━━ Fragmento ━━

Con una tasa de paro del 26,02 % y 5.965.400 desempleados, no me cabe la menor duda de que el análisis de este estudio resultará bastante interesante para nuestros lectores. No en vano, el desempleo es, sin lugar a dudas, el principal problema de nuestro país, el más palpable y el que requiere de soluciones más inmediatas.

Jóvenes, cualificados y parados de larga duración

El primer dato que nos llama la atención es, como no podía ser de otra manera, aquel que se centra en la edad de los desempleados. Prácticamente la mitad de los parados españoles, concretamente el 48 %, son menores de 35 años. Resulta evidente que España tiene un grave problema con sus jóvenes. No hay trabajo para ellos y a estos no les quedará más remedio que emigrar y buscarse la vida en otros países. Estamos condenados a perder a una de las generaciones más preparadas de nuestra historia.

━━━

Qué se pide »
Escribe la continuación del fragmento sobre el desempleo en España a partir de su última frase. El material que viene a continuación procede de otra fuente.

━━ Material mostrado ━━

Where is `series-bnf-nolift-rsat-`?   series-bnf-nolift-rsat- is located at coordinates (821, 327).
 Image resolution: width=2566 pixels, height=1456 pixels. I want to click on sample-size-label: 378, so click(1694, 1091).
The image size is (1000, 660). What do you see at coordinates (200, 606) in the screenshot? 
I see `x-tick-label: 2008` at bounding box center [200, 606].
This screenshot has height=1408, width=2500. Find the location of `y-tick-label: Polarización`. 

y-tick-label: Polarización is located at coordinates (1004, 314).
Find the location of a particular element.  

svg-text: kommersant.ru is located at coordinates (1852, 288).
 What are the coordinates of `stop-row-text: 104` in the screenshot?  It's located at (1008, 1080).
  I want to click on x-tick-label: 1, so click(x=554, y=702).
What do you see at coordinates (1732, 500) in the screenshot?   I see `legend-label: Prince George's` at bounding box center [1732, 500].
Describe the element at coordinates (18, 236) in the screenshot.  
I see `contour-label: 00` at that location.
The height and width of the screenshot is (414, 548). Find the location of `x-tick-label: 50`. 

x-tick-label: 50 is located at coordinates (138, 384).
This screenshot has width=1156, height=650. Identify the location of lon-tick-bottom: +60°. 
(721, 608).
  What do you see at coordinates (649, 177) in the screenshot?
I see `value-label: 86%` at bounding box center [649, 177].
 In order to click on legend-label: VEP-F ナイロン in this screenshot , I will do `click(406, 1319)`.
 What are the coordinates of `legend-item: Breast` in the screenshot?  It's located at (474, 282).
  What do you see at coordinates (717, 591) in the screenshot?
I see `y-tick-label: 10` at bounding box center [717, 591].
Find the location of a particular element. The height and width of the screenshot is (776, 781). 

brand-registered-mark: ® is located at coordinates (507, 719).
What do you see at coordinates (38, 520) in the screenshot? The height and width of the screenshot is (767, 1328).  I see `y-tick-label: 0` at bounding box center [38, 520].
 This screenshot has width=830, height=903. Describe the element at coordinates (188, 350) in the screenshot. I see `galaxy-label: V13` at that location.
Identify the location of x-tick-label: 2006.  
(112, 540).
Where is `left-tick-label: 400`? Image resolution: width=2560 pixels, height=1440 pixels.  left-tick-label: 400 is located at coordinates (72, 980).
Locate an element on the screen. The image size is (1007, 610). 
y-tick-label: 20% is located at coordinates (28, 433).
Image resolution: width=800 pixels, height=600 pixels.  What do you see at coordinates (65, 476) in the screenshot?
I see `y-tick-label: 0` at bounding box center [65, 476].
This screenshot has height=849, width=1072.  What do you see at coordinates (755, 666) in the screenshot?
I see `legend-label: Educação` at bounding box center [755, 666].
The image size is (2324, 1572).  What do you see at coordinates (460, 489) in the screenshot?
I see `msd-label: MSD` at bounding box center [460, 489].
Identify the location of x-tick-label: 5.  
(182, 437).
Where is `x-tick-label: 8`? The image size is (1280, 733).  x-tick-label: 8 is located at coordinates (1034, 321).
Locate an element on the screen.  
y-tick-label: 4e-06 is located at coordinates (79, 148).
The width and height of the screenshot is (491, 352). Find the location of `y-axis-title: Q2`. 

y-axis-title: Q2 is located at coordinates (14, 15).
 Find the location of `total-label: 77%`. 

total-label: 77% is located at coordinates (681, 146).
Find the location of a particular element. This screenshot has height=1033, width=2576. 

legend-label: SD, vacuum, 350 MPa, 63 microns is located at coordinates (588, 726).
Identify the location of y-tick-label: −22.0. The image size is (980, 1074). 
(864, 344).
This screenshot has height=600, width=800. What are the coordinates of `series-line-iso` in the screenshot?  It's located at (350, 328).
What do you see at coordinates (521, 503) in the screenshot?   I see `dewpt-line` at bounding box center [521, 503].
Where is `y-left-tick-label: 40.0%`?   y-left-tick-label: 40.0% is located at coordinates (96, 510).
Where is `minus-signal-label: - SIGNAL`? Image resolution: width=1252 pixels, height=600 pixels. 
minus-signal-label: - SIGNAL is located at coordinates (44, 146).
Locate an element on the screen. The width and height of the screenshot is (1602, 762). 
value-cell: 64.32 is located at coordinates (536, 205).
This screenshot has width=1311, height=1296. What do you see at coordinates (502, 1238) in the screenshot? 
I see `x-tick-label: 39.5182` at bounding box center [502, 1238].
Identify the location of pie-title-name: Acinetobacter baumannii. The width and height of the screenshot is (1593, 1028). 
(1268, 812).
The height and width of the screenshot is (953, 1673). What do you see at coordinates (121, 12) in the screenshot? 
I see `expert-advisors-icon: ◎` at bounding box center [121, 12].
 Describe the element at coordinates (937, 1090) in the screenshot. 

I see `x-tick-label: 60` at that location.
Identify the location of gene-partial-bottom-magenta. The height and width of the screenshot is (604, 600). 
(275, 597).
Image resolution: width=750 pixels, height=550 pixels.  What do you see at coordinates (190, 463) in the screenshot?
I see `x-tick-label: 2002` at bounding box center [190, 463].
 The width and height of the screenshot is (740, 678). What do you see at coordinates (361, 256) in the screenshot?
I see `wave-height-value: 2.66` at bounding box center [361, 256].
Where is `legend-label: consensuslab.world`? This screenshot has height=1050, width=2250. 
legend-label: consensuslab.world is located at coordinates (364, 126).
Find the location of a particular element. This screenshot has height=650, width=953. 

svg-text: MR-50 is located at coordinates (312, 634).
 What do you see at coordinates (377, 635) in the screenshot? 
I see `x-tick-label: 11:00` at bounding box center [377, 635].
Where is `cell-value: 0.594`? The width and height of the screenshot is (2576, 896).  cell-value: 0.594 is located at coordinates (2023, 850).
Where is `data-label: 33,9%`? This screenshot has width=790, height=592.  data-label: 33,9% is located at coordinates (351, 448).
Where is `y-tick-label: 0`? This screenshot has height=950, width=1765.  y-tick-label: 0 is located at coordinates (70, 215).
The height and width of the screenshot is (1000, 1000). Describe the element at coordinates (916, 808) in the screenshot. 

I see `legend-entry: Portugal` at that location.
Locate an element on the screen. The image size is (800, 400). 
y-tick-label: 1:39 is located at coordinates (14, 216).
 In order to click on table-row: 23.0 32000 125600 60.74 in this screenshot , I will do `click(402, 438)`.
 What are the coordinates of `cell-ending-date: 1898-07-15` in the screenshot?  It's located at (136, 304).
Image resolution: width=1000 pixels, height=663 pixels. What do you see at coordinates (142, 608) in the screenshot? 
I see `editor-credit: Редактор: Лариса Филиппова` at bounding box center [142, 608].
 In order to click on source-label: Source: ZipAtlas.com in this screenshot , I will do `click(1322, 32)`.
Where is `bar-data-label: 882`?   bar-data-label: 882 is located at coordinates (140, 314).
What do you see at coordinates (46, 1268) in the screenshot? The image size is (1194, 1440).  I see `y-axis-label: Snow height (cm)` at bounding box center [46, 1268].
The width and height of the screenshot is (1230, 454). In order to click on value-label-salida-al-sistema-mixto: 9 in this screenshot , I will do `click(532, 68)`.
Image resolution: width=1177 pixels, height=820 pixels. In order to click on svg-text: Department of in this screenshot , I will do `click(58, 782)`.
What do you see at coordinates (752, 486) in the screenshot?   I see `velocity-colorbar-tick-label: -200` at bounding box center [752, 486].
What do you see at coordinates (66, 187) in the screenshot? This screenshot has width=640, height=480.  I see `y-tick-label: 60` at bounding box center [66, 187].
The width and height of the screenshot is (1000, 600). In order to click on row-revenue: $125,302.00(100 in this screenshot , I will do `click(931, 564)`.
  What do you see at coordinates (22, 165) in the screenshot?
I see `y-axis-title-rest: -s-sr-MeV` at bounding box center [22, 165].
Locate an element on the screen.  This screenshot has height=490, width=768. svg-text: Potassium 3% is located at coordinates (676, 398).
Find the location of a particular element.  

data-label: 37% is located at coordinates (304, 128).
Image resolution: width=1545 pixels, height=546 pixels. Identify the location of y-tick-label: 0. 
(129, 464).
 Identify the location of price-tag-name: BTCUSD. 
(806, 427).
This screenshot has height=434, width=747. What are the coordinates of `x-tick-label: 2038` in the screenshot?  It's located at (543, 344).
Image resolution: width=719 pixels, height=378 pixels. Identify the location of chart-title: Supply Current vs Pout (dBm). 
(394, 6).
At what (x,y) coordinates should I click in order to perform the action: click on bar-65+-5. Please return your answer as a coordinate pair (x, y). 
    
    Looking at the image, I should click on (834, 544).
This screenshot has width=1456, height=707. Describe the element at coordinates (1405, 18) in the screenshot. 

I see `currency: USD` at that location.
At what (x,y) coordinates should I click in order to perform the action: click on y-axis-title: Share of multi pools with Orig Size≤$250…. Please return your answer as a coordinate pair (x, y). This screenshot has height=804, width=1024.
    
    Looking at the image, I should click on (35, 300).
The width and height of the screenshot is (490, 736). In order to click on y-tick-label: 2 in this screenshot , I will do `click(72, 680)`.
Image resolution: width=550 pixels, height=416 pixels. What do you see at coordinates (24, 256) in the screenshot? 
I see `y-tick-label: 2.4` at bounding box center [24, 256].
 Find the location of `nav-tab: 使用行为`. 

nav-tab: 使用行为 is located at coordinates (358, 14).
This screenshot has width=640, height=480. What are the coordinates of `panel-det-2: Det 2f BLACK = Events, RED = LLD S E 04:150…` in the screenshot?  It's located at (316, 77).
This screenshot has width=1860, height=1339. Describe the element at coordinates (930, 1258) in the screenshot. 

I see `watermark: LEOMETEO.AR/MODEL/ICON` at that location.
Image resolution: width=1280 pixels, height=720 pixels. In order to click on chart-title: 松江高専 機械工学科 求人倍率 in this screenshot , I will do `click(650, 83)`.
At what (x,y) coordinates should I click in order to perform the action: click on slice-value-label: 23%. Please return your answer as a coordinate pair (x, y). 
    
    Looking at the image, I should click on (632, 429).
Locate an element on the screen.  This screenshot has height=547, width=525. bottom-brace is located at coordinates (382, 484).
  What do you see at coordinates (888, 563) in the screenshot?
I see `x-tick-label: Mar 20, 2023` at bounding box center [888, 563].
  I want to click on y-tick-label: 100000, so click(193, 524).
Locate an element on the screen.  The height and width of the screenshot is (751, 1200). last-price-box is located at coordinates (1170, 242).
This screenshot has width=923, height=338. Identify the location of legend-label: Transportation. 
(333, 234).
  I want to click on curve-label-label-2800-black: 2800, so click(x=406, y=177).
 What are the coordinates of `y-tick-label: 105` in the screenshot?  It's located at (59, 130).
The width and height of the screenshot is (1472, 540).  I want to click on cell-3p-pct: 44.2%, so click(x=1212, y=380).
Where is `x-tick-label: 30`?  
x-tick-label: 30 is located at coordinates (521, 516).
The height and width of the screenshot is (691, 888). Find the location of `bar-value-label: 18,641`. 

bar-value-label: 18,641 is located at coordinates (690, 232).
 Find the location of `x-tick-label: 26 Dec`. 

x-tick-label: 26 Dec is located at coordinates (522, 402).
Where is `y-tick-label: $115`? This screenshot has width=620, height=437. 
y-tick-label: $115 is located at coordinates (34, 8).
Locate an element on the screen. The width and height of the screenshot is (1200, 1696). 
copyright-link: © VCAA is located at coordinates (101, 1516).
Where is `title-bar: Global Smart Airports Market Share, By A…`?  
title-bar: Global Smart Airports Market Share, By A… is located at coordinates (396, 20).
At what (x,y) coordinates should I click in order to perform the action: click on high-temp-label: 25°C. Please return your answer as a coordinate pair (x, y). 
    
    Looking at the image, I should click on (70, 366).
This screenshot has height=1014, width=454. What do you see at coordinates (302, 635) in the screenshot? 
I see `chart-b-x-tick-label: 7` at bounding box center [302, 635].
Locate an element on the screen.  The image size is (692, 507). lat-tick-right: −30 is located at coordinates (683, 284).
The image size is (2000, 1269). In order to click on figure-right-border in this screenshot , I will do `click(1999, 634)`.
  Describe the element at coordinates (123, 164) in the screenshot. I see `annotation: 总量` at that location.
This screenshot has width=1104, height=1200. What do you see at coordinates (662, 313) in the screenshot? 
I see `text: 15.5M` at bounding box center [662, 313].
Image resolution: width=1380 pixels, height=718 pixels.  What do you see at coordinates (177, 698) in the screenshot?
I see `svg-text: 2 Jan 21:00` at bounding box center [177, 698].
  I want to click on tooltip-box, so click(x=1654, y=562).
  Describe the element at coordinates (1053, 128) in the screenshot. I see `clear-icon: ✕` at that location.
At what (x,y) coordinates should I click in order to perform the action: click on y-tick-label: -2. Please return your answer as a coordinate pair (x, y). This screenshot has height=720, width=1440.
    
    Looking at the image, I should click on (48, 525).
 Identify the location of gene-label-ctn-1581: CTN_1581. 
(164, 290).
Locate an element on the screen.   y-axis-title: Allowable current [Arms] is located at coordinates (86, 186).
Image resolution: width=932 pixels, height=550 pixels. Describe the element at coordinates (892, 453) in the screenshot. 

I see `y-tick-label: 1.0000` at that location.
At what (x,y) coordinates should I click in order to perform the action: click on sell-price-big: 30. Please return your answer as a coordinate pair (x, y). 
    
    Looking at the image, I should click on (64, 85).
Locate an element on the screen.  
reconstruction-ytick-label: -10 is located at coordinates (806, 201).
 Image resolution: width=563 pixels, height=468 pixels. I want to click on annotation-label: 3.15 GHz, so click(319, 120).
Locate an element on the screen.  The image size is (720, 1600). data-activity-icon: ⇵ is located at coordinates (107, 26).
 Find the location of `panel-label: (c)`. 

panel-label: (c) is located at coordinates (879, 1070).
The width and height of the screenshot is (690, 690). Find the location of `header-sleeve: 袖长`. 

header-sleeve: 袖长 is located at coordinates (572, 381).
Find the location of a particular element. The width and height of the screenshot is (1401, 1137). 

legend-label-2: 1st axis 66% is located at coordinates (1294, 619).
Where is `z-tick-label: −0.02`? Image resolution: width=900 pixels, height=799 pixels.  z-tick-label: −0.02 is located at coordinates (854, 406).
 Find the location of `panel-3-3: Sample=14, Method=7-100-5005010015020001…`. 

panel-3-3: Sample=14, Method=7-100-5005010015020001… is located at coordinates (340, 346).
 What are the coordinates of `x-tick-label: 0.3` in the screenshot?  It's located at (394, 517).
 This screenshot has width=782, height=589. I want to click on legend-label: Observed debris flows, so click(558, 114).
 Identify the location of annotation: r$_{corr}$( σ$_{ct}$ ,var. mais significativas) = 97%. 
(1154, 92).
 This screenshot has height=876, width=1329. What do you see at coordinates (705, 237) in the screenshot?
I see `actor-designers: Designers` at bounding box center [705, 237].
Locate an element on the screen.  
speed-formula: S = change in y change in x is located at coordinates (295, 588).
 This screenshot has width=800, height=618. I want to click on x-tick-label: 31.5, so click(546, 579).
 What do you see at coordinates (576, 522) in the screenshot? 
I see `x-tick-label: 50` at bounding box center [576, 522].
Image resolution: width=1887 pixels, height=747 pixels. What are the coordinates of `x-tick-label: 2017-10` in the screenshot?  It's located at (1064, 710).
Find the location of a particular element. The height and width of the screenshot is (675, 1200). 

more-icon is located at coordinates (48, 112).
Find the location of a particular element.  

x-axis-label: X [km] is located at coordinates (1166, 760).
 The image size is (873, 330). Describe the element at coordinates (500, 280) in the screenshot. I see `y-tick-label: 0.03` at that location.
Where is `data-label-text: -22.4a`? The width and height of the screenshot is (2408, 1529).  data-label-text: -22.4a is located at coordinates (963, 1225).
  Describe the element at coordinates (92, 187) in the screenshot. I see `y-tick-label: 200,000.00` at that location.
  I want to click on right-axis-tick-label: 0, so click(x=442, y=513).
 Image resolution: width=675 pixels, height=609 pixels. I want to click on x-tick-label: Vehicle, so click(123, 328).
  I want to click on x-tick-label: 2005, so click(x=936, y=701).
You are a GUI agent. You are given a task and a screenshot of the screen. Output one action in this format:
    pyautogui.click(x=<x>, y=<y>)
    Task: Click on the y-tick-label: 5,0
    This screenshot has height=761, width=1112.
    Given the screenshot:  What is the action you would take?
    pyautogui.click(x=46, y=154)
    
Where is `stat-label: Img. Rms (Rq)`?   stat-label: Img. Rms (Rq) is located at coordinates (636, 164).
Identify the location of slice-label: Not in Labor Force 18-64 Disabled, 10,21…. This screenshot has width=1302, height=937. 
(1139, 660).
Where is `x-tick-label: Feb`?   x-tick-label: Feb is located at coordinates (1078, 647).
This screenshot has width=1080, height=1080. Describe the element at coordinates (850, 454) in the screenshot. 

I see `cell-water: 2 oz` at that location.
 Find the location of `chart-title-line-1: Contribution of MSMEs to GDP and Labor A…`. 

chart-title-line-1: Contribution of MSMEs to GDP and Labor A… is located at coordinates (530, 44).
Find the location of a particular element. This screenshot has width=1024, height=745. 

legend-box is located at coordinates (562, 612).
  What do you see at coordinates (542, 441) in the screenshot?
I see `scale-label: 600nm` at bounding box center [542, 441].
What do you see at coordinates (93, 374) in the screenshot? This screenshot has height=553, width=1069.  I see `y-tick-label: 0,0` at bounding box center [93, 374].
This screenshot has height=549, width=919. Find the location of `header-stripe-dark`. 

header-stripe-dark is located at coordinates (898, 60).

━━━

Resultado »
De hecho, si nos fijamos en su nivel de estudios, el 45 % de los parados tienen formación universitaria, el 27 % ha estudiado Formación Profesional y otro 27 % sólo ha cursado secundaria. Se observa, según este estudio, que realmente existe una alta cualificación en un gran porcentaje de nuestros parados. No estamos ante personas sin formación, que también las hay, sino ante hombres y mujeres sobradamente cualificados.

Otro dato interesante que podemos extraer del estudio es el que se refiere al tiempo que llevan estas personas paradas y que pone de manifiesto la existencia de un grave problema de desempleo a largo plazo: el 27 % de los parados llevan más de dos años en esta situación y el 21 % lleva entre uno y dos años.

Observamos en este caso como el desempleo comienza a arraigarse a las entrañas del sistema. De continuar la tendencia, dentro de unos años nos encontraremos con una población parada profesionalmente envejecida que necesitará reciclarse profesionalmente para encontrar un hueco en el mercado laboral.

Cualquier cosa por un empleo

El hambre de trabajo de los parados españoles se confirma cuándo analizamos los sacrificios que estos estarían dispuestos a hacer para conseguir un puesto de trabajo. Los más significativos son los siguientes:

  • El 77 % aceptaría un trabajo aunque fuese con un contrato de corta duración.
  • El 76 % aceptaría un trabajo que no esté relacionado con su formación.
  • El 74 % estaría dispuesto a formarse en otro oficio o profesión.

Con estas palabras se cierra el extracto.